Sitting just 30 km from the Iranian border, this Ottoman stalwart blends together the architectural design of the surrounding cultures (Ottoman, Persian, and Armenian) with fluidity and precision. The imposing structure carries with it memories of a time gone by, when pashas and their families ruled the mountains of Anatolia, and the Ottomans controlled from Iran to the shores of Spain, from the tip of the Arabian peninsula to the walls of Vienna.
Construction started on the palace in 1685 by Colak Abdi Pasha, the bey of Beyazit province, continued by his son İshak Pasha and completed by his grandson Mehmet Pasha, surviving over 300 hundred years through war, the fall of the Ottoman empire, infighting, and now, secured as a UNESCO work heritage site.
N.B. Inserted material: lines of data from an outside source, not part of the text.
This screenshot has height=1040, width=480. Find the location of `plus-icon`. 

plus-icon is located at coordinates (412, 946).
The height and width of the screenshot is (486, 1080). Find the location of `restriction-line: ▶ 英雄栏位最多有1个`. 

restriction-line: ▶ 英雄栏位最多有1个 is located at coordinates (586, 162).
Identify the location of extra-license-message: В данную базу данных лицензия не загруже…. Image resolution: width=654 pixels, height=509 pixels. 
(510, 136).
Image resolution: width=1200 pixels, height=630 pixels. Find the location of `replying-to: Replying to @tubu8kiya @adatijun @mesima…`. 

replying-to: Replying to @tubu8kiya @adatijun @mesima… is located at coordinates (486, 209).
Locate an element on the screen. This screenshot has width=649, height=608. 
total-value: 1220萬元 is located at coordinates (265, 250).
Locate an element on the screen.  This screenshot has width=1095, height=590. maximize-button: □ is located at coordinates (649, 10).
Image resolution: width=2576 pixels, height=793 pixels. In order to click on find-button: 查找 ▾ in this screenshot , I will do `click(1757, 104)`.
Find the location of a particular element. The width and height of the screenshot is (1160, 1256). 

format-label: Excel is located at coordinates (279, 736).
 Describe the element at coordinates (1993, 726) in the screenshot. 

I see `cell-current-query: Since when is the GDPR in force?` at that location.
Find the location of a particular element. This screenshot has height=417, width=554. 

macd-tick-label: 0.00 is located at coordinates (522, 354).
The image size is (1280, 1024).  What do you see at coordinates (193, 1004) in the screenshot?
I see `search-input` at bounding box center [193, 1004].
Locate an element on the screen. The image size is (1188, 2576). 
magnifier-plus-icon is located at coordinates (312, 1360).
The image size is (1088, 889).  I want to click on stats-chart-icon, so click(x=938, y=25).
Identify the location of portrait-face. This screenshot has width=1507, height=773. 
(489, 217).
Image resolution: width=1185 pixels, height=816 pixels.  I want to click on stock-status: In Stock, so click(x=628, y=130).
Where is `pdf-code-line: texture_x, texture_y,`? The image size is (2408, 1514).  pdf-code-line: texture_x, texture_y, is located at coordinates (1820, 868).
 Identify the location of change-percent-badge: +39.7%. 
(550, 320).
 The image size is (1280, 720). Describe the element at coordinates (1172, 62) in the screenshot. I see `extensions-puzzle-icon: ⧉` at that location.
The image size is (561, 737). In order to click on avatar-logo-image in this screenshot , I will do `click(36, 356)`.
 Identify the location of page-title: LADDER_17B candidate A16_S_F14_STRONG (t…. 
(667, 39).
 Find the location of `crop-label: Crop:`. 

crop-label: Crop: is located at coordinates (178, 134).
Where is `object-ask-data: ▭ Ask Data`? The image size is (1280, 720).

The site consists of multiple courtyards, a Mosque, the men’s quarters, baths, a ceremony hall, a bakery and kitchen, dungeons, a massive Harem, a soup kitchen, and an impressive central heating system.
Though the palace was abandoned after the fall of the Ottoman Empire, the essence and grandeur of what used to be can be found inside it’s intricate and ornate walls. But what makes the palace truly breathtaking is it’s location; surrounded on all sides by the Iranian border, the charming/rugged town of Doğubayazıt, Turkey, the hills in the shadows of the 5,000m Mt. Ararat, and the tomb of an Uratian King. A visit to the palace is not just about the site itself, but about the region that has been home to Urartu and Armenian Empires, was occupied by Persians, Assyrians, and Ottomans, and is home to the landing spot of Noah’s Ark.